World Bank Backs Brazil’s $500m Electromobility Plan to Cut Emissions, Create Jobs

According to Cécile Fruman, World Bank Country Director for Brazil, the programme represents a turning point for urban mobility.


Devdiscourse News Desk | Washington DC | Updated: 23-12-2025 12:46 IST | Created: 23-12-2025 12:46 IST
World Bank Backs Brazil’s $500m Electromobility Plan to Cut Emissions, Create Jobs
The Project Development Objective is to improve public transport quality while reducing emissions in Brazilian cities. Image Credit: ChatGPT
  • Country:
  • Brazil

The World Bank Board of Directors has approved the first phase of the Brazil Electromobility Multiphase Programmatic Approach (MPA), marking a major step toward cleaner, more efficient and inclusive urban transport across Brazilian cities. The programme aims to modernize public transport systems, improve service quality and significantly reduce emissions through the large-scale introduction of electric buses (e-buses) and supporting infrastructure.

Phase 1: $500 Million Investment in Clean Urban Mobility

Phase 1 of the programme, implemented by Caixa Econômica Federal (Caixa), represents a US$500 million investment to accelerate Brazil’s transition away from diesel-powered public transport. At its core, the operation will establish a national credit line to finance:

  • Replacement of diesel buses with electric buses

  • Upgrading of depots and charging facilities

  • Strengthening of power distribution networks

  • Technical assistance for cities and transport operators

By catalyzing investment across the electric mobility value chain, the programme is expected to stimulate job creation in manufacturing, construction, operations, maintenance and high-skilled technical services, while supporting a just and inclusive transition for transport workers.

Jean Rodrigues Benevides, Acting Vice President of Caixa, highlighted the programme’s significance:

“The Electromobility Project helps reduce emissions and improve air quality in Brazilian cities, marking a major step forward in the modernization of public transport through more efficient and sustainable services. This initiative accelerates the energy transition and aligns Brazil with its national decarbonization goals.”

Transforming Urban Transport and Daily Commutes

According to Cécile Fruman, World Bank Country Director for Brazil, the programme represents a turning point for urban mobility.

“It will improve daily commutes, cut emissions, and open new opportunities for quality jobs. By combining investment in electric buses and infrastructure with institutional reforms and capacity building, Brazil can attract private capital, strengthen its domestic industry, and make public transport more reliable and inclusive for millions.”

The Project Development Objective is to improve public transport quality while reducing emissions in Brazilian cities. Phase 1 will support the deployment of approximately 540 electric buses, along with charging systems and grid upgrades. The project is expected to directly benefit:

  • 1.3 million residents living near public transport corridors

  • Around 280,000 regular users and drivers

Cleaner fleets will reduce noise pollution, greenhouse gas (GHG) emissions and harmful air pollutants, delivering tangible health and environmental benefits.

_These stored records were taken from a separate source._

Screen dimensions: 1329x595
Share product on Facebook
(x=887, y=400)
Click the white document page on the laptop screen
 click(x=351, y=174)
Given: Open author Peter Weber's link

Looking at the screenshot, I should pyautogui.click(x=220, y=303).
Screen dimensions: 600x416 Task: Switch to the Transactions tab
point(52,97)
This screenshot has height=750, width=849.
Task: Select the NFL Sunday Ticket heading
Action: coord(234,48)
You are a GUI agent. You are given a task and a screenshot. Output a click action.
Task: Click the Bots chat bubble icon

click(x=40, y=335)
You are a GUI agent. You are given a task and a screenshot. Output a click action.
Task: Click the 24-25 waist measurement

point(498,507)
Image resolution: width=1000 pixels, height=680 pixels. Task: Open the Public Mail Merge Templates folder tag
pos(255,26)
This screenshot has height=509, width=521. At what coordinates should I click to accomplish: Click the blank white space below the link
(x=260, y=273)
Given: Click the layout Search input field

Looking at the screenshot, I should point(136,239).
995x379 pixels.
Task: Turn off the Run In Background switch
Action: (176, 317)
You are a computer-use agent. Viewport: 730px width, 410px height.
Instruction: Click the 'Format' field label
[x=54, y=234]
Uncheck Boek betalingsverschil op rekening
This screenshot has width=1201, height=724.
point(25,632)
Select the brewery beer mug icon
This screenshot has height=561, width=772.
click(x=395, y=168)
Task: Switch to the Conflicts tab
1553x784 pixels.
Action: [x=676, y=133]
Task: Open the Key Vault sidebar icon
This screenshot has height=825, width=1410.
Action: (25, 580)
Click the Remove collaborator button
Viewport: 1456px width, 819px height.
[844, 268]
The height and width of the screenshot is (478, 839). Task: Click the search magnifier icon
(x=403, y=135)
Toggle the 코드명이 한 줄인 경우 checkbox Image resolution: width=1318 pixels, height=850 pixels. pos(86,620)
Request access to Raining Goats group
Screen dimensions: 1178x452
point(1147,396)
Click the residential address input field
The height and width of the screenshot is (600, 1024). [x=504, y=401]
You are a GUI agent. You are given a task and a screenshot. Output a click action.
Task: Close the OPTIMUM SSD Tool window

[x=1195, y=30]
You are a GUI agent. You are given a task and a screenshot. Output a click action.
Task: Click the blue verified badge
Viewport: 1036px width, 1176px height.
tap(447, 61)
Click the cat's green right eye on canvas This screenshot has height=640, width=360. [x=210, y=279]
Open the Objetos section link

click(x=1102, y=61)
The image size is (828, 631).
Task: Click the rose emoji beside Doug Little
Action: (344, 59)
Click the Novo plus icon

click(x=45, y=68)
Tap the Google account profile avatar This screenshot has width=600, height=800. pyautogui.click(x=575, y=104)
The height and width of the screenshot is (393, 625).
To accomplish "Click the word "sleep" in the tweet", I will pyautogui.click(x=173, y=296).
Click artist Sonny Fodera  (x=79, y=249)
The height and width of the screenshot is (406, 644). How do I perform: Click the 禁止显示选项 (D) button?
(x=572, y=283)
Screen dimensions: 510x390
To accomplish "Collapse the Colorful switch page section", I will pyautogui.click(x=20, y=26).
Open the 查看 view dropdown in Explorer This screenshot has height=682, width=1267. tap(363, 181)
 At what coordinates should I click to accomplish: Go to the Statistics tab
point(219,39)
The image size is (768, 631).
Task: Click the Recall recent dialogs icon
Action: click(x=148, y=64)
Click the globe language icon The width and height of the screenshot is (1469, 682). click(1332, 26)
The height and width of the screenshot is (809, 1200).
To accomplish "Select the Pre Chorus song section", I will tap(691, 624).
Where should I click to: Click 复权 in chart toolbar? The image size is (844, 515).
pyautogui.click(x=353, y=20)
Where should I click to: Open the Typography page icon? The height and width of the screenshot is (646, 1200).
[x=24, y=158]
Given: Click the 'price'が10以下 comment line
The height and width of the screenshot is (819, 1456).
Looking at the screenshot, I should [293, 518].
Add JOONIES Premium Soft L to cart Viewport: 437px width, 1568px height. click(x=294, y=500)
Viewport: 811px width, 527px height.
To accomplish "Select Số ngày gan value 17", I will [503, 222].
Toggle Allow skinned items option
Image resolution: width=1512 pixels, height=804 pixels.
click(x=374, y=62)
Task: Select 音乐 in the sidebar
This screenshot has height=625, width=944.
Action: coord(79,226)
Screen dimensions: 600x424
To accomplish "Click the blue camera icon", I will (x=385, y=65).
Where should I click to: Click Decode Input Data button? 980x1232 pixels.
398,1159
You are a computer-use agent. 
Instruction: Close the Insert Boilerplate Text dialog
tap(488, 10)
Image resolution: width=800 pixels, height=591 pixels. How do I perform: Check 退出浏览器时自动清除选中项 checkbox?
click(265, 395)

Investment, Industry Growth and Job Creation

Under Component 1 (US$490 million), Caixa will provide dedicated financing for e-bus fleets and associated infrastructure, including depots, charging stations, power grid upgrades and complementary investments such as bike lanes and accessibility improvements.

These investments are expected to:

  • Boost demand for domestically manufactured e-buses and components

  • Leverage Brazil’s strong bus manufacturing base

  • Sustain and create jobs across assembly plants, supply chains, construction, and long-term operations and maintenance

Institutional Strengthening and Workforce Inclusion

Component 2 (US$10 million) will finance a Project Development Facility and institutional strengthening measures. This includes:

  • Support for structuring bankable e-mobility projects

  • Enhancing Caixa’s appraisal and risk management systems

  • Developing a carbon market service to aggregate and trade carbon credits from e-bus projects

The programme also incorporates targeted actions to increase women’s participation in the electric mobility workforce. Training and job placement support will help women—particularly former fare collectors—transition into roles such as drivers, technicians and fleet managers, benefiting from safer and cleaner working conditions.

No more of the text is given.